WORK TO BE COMPLETED: Using the records that appear below, write out exactly the lines from the one with "[Rifle Blaser R8" through the one with "Cotos de caza (16, 2477)", keeping both end lines.

EXTRACTED DATA:
· · · · · · ·
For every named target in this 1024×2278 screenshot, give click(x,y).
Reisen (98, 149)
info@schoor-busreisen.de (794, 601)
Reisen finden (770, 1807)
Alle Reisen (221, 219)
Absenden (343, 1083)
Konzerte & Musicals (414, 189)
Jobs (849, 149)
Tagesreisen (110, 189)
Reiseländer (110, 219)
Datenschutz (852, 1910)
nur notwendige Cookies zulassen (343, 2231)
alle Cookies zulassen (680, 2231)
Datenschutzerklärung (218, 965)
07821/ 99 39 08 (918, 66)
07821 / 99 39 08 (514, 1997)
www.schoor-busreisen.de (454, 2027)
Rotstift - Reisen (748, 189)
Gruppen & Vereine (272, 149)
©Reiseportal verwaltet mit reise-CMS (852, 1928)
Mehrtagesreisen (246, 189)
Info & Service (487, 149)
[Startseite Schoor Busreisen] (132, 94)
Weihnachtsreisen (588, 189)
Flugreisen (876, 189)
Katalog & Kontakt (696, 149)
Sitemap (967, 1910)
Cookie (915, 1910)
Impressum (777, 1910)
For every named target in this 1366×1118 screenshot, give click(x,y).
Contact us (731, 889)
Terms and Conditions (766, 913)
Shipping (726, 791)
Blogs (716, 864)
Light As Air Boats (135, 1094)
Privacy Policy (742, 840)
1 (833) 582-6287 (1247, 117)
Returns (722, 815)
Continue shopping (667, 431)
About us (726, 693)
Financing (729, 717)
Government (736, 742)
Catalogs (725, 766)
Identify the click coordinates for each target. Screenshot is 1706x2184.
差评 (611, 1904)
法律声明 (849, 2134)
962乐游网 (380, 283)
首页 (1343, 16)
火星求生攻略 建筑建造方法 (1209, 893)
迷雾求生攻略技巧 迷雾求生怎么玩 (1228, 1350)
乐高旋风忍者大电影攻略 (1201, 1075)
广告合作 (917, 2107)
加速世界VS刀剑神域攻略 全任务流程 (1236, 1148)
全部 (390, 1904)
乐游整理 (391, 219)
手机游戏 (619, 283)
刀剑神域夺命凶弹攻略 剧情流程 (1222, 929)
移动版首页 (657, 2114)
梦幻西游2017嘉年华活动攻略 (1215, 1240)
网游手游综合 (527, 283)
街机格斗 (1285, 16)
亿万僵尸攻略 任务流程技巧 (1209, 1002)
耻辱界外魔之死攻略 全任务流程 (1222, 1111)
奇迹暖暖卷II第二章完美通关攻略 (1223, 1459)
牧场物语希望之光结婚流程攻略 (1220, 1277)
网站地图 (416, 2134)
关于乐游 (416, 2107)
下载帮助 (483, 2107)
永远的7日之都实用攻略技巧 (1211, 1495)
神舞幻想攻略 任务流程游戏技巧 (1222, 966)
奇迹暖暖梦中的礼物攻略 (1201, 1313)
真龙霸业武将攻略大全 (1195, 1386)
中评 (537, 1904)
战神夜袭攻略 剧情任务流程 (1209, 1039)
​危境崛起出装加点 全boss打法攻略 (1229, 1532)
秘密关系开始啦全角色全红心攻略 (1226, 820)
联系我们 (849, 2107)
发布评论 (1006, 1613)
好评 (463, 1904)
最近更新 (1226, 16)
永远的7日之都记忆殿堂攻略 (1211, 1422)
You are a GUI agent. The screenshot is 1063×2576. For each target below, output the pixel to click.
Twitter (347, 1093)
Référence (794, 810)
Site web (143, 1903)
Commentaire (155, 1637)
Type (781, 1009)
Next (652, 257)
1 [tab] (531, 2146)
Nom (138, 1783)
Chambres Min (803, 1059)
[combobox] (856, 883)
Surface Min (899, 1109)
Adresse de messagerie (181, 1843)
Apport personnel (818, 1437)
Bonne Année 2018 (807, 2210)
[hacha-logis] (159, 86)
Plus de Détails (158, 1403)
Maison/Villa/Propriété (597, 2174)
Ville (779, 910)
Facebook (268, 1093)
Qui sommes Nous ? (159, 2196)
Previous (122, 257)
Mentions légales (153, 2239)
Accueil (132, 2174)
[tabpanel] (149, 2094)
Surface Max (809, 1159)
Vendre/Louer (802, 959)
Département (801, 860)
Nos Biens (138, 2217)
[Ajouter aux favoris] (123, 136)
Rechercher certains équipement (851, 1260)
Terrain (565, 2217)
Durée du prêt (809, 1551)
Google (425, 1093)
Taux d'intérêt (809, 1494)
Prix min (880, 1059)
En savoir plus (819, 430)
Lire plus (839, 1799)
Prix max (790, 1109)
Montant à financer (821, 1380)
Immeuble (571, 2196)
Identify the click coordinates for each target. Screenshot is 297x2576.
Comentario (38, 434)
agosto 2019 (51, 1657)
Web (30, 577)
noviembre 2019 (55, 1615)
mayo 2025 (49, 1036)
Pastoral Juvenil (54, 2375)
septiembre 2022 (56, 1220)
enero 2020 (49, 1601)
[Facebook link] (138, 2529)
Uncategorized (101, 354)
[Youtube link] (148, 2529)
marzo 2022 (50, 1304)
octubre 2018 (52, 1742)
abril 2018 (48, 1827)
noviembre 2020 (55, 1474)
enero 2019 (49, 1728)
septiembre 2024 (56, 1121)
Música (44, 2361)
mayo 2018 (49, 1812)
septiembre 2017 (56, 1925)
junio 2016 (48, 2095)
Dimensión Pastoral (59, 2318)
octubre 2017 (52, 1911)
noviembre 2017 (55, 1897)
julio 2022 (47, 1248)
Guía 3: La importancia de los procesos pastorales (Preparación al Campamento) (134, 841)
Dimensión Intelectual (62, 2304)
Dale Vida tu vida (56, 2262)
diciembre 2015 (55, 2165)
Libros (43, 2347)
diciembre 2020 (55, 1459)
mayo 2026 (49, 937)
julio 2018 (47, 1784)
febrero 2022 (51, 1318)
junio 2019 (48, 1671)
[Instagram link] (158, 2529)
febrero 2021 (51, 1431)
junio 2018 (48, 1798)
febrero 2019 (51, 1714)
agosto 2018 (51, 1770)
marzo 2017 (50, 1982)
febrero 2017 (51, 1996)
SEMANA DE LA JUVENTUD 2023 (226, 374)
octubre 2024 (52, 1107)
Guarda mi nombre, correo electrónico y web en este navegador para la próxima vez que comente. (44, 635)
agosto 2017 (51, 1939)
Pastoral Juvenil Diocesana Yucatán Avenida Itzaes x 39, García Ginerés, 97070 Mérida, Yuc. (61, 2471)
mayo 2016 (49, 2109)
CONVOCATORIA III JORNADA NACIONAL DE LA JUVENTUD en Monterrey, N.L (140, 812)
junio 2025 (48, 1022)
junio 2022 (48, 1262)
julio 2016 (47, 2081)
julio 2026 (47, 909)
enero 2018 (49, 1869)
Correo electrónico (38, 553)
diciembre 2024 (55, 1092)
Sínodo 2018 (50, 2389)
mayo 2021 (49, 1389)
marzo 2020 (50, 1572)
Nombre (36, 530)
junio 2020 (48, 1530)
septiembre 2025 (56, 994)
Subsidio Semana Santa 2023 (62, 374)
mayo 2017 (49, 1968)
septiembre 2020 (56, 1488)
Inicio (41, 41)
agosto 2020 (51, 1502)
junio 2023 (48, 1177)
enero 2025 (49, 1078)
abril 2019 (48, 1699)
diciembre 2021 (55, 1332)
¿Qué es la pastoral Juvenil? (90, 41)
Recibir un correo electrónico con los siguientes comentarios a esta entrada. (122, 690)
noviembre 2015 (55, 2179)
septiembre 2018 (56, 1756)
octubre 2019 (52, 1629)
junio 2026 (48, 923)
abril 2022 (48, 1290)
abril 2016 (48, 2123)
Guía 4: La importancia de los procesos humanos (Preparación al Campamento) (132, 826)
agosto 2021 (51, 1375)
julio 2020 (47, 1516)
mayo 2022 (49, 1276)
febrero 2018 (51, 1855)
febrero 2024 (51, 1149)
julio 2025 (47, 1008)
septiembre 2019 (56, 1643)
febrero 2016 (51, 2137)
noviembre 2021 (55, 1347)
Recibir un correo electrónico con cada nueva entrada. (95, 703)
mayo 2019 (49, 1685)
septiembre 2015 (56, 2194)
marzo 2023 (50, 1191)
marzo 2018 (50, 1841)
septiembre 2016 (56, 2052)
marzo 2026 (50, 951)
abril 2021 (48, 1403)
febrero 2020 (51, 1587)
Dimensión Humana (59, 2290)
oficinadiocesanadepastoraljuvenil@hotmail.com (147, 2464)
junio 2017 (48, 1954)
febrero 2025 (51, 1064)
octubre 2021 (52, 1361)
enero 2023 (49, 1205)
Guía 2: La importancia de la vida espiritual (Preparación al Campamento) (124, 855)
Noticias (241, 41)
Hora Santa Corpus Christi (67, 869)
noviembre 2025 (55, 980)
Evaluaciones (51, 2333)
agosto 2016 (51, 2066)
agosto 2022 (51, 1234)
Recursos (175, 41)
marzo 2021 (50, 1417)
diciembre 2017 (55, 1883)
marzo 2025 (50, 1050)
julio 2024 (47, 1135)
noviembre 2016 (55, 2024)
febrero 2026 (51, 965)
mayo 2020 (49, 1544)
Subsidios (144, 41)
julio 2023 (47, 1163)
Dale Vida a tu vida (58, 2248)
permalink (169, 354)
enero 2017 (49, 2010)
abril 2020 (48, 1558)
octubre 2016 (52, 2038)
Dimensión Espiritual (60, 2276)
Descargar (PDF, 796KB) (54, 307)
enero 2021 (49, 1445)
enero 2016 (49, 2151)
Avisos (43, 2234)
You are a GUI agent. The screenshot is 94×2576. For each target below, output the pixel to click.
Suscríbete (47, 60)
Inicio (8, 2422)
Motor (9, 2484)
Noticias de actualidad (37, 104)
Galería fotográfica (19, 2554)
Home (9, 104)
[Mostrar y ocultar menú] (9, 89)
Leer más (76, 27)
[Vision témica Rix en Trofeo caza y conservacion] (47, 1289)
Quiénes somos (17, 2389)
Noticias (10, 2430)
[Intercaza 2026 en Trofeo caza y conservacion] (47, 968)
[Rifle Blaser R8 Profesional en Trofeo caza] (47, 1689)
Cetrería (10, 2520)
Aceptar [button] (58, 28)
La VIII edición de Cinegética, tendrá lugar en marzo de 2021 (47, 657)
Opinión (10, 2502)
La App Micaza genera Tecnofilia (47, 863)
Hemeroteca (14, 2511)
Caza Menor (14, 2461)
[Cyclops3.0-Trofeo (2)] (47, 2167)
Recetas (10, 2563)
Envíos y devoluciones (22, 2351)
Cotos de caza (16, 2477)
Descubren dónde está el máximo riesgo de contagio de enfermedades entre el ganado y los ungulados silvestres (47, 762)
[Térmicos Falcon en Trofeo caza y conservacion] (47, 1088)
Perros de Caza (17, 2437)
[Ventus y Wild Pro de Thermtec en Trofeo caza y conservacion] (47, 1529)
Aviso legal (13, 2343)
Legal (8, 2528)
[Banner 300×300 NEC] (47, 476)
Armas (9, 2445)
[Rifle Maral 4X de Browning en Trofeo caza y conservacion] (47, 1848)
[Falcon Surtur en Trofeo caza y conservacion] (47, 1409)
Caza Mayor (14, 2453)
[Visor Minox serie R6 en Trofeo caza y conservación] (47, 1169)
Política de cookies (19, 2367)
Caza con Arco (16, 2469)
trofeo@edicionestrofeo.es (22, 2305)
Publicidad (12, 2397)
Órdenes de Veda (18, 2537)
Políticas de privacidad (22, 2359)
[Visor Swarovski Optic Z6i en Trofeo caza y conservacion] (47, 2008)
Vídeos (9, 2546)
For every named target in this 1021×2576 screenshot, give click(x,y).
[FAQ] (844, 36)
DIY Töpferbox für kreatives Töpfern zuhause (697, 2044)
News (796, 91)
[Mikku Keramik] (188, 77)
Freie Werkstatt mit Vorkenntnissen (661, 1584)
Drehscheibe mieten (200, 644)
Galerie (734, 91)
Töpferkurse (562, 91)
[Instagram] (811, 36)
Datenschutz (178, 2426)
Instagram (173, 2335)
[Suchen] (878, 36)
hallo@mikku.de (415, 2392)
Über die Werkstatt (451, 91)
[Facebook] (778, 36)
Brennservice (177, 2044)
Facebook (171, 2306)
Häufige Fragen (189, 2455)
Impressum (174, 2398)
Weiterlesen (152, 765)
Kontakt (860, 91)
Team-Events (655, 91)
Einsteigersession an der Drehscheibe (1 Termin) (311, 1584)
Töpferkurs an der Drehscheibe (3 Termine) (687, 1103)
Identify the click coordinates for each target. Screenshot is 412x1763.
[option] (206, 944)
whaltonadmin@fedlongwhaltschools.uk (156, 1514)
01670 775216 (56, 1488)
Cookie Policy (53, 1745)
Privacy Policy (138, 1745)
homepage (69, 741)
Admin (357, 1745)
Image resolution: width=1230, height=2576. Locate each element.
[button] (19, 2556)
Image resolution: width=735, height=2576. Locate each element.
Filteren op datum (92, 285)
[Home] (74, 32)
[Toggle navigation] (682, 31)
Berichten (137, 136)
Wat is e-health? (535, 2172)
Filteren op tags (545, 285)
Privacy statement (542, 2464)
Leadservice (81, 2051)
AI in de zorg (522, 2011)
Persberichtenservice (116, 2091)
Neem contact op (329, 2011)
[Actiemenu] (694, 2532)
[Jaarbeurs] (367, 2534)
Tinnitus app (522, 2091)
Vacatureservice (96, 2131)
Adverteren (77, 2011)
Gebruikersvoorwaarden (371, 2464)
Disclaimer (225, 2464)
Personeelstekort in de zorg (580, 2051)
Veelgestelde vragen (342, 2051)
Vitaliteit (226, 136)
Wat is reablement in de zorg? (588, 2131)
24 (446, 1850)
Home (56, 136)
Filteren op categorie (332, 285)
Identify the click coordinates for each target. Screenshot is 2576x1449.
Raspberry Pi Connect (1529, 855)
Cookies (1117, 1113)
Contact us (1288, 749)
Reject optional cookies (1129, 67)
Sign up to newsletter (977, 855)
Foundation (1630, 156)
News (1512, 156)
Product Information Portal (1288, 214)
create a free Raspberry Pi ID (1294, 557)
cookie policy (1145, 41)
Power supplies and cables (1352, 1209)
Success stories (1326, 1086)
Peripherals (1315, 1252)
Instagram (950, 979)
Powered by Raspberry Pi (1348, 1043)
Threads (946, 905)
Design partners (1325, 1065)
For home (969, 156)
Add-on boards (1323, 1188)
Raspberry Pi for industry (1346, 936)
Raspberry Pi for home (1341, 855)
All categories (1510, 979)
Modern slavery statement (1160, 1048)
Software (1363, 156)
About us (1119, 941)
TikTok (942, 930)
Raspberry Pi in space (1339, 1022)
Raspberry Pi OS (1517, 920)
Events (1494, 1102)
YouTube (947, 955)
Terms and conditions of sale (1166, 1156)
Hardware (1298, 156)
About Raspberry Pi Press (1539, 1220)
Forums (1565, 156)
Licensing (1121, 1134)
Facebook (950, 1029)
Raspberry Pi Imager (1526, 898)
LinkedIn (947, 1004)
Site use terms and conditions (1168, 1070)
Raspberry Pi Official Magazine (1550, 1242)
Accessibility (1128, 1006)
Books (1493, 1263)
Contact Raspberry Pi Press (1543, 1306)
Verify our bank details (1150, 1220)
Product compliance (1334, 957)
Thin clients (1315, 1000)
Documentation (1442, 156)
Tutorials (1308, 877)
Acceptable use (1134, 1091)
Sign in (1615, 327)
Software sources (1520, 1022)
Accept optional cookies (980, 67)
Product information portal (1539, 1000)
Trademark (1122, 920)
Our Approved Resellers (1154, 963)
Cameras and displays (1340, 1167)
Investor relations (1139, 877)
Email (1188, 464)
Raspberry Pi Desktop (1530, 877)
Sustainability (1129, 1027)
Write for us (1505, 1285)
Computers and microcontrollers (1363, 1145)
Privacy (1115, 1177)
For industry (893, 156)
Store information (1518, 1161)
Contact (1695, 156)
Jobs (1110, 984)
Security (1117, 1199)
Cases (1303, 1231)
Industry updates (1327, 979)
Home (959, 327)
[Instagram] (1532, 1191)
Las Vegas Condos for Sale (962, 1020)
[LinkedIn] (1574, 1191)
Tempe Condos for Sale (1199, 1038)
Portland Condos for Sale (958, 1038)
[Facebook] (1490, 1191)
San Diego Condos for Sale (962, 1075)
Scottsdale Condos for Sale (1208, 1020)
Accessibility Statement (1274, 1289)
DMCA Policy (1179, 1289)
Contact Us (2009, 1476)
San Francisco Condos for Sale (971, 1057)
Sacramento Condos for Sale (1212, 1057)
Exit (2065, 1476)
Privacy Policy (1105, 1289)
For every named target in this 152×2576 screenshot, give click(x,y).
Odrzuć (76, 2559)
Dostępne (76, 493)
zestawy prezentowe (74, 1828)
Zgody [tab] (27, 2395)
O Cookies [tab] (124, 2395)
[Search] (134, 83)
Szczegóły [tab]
· · · · · · ·
RESULT OF THE TASK:
[Rifle Blaser R8 Profesional en Trofeo caza] (47, 1689)
Cetrería (10, 2520)
Aceptar [button] (58, 28)
La VIII edición de Cinegética, tendrá lugar en marzo de 2021 (47, 657)
Opinión (10, 2502)
La App Micaza genera Tecnofilia (47, 863)
Hemeroteca (14, 2511)
Caza Menor (14, 2461)
[Cyclops3.0-Trofeo (2)] (47, 2167)
Recetas (10, 2563)
Envíos y devoluciones (22, 2351)
Cotos de caza (16, 2477)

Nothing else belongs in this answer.